組織、支部、綱領・規約、同盟員の位置づけも

そこで、水平社結成から99年の年にあたる本年を部落解放運動ニューノーマル時代元年とするためには、組織そのものの形態を改革し、府連と支部との関係、綱領・規約の評価と改訂に向けた検討、同盟員の位置づけなどを大いに議論する年とし、水平社結成から100年の2022年にその方向を提案するぐらいにまでは議論を深めたいと思っている。

大阪における部落解放運動の歴史を振り返れば、組織の形態を見た時、部落出身者であるという血統を中心において組織したと言うよりは、被差別部落という地域を基本として組織してきた面が強く、地域世直し運動、あるいは貧困からの解放を求めるという運動が大阪の礎を築いたといっても過言ではない。

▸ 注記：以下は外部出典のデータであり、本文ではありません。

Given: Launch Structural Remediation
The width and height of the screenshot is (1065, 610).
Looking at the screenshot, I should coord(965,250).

この地域共生のまちづくり運動という強みをさらに発展させ、地域福祉と地域教育、地域における就労支援の市民活動をつくりあげ、重層的にさまざまな人々がつながりあうネットワーク型の部落解放運動の創造が急がれる。当然のこととして部落解放同盟組織そのもののありようも変化することは言うまでもない。

府連は、そうした運動の方向を「一支部一社会的起業」として呼びかけ、休眠口座へのエントリーや大企連によるCBアシスト事業を創設し、各地区への支援に乗り出している。しかし、すべての大阪の各部落で熱心に事業へのエントリーへの検討が進められ、企画書づくりにとりくまれているのかといえばそうではない。2021年はすべての地域や支部で、何かにチャレンジしているという現実味ある年としたい。

法規制、地域社会、政治へのスタンス

最後に今年一年府連としての闘いの方向を4点強調したい。

まず第1点は、「差別を法的に禁止する」という世論構築と具体的成果をめざす年としたい。
自治体的には条例の検討であり、国においては法律の制定である。コロナ差別への自治体対応などを参考に、大阪における「差別の法的禁止と被害者救済」制度の確立にとりくんでいきたい。

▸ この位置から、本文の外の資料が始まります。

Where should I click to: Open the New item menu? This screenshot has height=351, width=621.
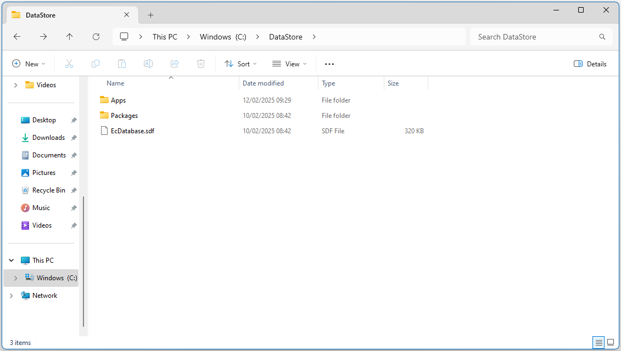(29, 64)
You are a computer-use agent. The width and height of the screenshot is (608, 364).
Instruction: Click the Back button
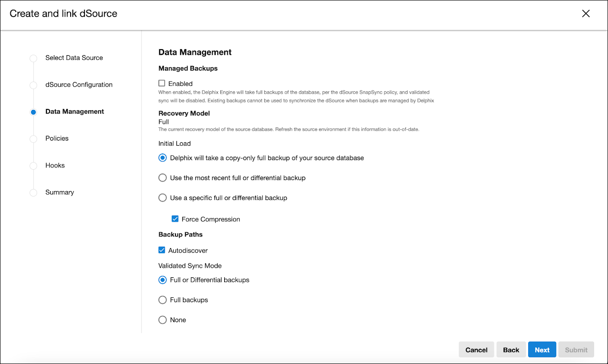click(511, 350)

第2点は、「違いを認め合い地域共生社会たる市民運動」にとりくむ年とすることである。
誰もが社会的存在として認め合い、一人ひとりの尊厳が尊重されるような地域社会の建設にむけ、自分たちでつくりあげようという気概を持った地域における部落解放運動にチャレンジする年としたい。

第3点は、生活圏域からの政治スタイルを確立させるという挑戦である。
REAL OSAKA(リアルオーサカ)を結成し、対立という政治的スタンスではなく、政策提言としての政治団体として役割を果たすという方向で運動を積み上げていくことが確認された。また、昨年2月には、政党の枠を超えて地域から人権施策と地域課題の解決にとりくむ地方議員のネットワークとして「おおさかヒューマンライツ自治体議員の会」が結成された。

どれもが生活圏域からの民主主義をつくりげる政治スタイルである。こうした運動の基盤をさらに積み上げ、住民投票後の大都市制度のあり方、新自由主義により拡大した格差や貧困を排した包摂型の人権のまちづくりの創造に向け、奮闘する年としたい。

第4点は、水平社結成100年まで残り1年、「人の世に熱あれ。人間に光あれ」と提唱された水平社宣言にふさわしい組織と運動へ、改革断行あるのみである。多くのマイノリティの人たちの権利回復と人間としての誇りを呼び起こした部落解放運動の先進性をこの大阪の地から発信していくための2021年にしようではないか。すべての関係者にご支援とご協力を訴える。